Il 20 marzo il Teatro Capranica a Roma, dalle 11 alla notte, sarà il luogo per incontri, discussioni, divertimento con blogger, attivisti e artisti della Rete: per un giorno, l’innovazione e la creatività caleranno tra gli stucchi e le colonne di un vecchio palazzo al centro della cittadella del potere, nella Festa dei pirati.

Per un giorno, difensori della libertà di conoscenza, untori di mp3, politici, hacker e amministratori si confronteranno sulle modalità con le quali avviene oggi la produzione e condivisione del sapere.
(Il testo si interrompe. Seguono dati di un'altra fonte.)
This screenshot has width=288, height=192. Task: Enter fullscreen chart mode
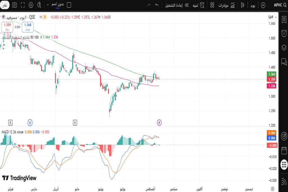(23, 5)
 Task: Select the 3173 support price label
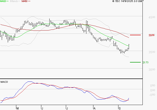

Un sapere profondamente cambiato dalle tecnologie digitali e con il quale tutti dobbiamo confrontarci.

Per un giorno, proveremo a discutere di come siano cambiatati la produzione e il consumo di cultura, di quanto siano obsolete (e di come risultino inefficaci) le norme che regolano il diritto d’autore nel mondo dei bit, di come superare il divario culturale, oltre che di accesso, al sapere digitale, di come respingere al mittente ogni tentativo di limitare la libertà che si esprime attraverso la Rete.

Per un giorno, protagonisti sulla scena non saranno l’ennesimo articolo sui pericoli virtuali o la denuncia di qualche etichetta musicale a difesa dei propri interessi, ma la molteplicità delle produzioni indipendenti, la ricchezza del mix e del remix, la passione del download e dell’upload, le mille gioie della rete.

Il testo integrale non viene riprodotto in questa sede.